На рассвете я уже привязывал коня у кажарских сараев.

12. Встреча

— А вас Кулешов ищет! — крикнул мне, выбегая навстречу, хозяин. — Вместе с Васькой по деревням разъезжает, кое-кого о вас спрашивал. Видно, ваши объявились!

Никогда еще не видел я Зайцева в таком веселом и возбужденном состоянии.

— Вот соединитесь теперь со своими, — радостно говорил он, — и такие дела у нас начнутся! Мы тоже в стороне не останемся. Не дадим немецким гадам жизни на нашей земле! Сколько времени я этого дожидался. Ну, теперь и я в драку полезу…

Я смотрел на его порозовевшее от волнения лицо, слушал его слова и думал: «Пока жив Зайцев, не быть гитлеровскому «новому порядку» на советской земле, а Зайцев бессмертен, ибо имя ему — народ».

На дневку я забрался в клуню, заполненную немолоченой пшеницей и овсом. На пост, охранять меня, был выставлен надежный человек — Кондрат Алексеич. Даже и он теперь относился ко мне с большим почетом, чем прежде. «Неужели кончились мои одиночные блуждания!» — подумал я, засыпая.

Хорошо отдохнув у Зайцевых за день, вечером я помчался в Кушнеревку. Впервые за время нашего знакомства Кулешов искренне обрадовался моему приходу. Видно, крепко припугнули его мои ребята. Он суетливо усадил меня за стол и сам сел со мной рядом, словно боялся, что я встану, выйду и исчезну опять.

— Жена! Ужинать нам собери, дай винца по стопочке, — распорядился он и обратился ко мне: — Так вот, хочу я вам сообщить…

В это время дверь распахнулась, и на пороге показался мой комиссар Давид Кеймах, а за ним — высокий белокурый юноша, боец Захаров. Мы бросились друг к другу и обнялись все трое разом.

— Теперь не пропадем, теперь не пропадем! — плача твердил Захаров.

И по моим щекам текли слезы… свои или чужие — кто знает.

Часов в девять вечера мы были в лесу, в лагере отряда.

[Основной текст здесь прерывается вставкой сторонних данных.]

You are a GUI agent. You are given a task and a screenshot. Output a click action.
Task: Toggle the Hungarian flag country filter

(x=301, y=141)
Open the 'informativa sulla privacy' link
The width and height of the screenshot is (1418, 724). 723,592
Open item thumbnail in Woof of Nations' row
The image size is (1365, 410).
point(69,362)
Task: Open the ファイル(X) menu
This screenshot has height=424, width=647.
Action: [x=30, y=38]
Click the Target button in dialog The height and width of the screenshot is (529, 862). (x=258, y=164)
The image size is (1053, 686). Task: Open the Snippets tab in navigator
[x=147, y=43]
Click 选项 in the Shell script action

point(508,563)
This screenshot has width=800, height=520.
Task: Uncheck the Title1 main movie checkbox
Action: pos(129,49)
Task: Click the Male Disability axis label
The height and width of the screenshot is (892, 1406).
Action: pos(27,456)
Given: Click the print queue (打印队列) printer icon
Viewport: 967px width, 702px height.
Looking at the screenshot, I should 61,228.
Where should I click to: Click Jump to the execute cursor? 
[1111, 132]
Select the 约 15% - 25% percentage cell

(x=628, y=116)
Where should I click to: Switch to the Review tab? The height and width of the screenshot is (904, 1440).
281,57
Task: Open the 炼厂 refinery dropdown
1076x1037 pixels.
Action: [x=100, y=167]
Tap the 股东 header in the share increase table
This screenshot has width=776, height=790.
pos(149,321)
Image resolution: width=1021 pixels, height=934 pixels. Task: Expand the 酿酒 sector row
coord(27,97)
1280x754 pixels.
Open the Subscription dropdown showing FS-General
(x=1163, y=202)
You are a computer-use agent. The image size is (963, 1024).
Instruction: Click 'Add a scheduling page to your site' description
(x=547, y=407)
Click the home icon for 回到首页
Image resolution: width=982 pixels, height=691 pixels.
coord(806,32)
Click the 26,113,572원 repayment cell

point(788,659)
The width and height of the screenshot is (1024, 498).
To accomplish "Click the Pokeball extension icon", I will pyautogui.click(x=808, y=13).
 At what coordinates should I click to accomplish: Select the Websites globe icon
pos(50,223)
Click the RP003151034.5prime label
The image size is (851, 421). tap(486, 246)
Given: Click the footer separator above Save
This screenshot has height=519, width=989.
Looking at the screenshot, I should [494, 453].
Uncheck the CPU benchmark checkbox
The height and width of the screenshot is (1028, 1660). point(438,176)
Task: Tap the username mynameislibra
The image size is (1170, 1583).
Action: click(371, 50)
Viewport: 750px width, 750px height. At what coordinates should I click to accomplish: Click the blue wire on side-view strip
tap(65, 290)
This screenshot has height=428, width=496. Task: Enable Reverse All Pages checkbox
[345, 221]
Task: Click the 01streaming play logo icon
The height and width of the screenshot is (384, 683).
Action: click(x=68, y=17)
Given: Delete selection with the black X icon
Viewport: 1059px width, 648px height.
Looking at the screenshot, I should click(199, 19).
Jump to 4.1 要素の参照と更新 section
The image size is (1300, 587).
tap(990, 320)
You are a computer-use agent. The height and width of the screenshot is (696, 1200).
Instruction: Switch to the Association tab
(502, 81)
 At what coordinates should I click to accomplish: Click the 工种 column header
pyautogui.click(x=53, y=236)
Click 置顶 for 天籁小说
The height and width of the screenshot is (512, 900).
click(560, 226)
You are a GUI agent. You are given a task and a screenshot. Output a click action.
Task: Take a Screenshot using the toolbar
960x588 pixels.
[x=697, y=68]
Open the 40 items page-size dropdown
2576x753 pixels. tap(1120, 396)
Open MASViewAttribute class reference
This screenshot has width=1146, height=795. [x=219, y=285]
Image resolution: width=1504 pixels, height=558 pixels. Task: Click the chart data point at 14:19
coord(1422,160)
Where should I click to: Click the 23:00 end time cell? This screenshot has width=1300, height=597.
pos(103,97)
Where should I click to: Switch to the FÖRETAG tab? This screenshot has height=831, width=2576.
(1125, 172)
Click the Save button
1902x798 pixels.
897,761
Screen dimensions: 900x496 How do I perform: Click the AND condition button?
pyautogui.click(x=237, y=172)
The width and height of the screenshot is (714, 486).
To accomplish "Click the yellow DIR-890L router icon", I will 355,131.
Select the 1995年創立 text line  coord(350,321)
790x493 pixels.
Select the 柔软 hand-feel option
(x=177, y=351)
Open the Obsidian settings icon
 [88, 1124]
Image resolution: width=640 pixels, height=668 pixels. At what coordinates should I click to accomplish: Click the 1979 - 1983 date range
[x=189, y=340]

В густой и сырой тьме вокруг нас собралась небольшая группа людей, одетых кто во что. Большинство лиц было мне незнакомо, но люди, видимо, знали, кто я, и обступили меня с приветствиями и вопросами. Я понял, что они верят в меня, ждут от меня помощи и руководства.

— Но где же остальные москвичи? — обратился я к стоявшему рядом со мной десантнику Саше Волкову — лучшему песеннику в отряде.

Кто-то бросился разыскивать десантников, кто-то сказал, что в лагере больше никого нет, и добавил, что остальные разошлись ночевать по деревням. Я спросил, выставлены ли часовые. Несколько голосов наперебой ответили: сейчас, мол, выставим. С дисциплиной, видимо, дело обстояло в отряде неважно.

Но это для меня, пережившего столько невзгод, не было страшным. Главное — кончилось одиночество, у меня теперь было на кого опереться.

Велика была наша радость, когда через двадцать девять дней, после блужданий и поисков друг друга, состоялась встреча части уцелевших москвичей-десантников.

Медсестра Оля Голощекина ушла искать меня под Борисов и не вернулась. Не хватало и многих других.

Узнав, что среди десантников, собравшихся вокруг комиссара, оказался и Павел Семенович Дубов, я особенно обрадовался. Он за это время постарел и осунулся. Но глаза его по-прежнему сверкали молодым блеском.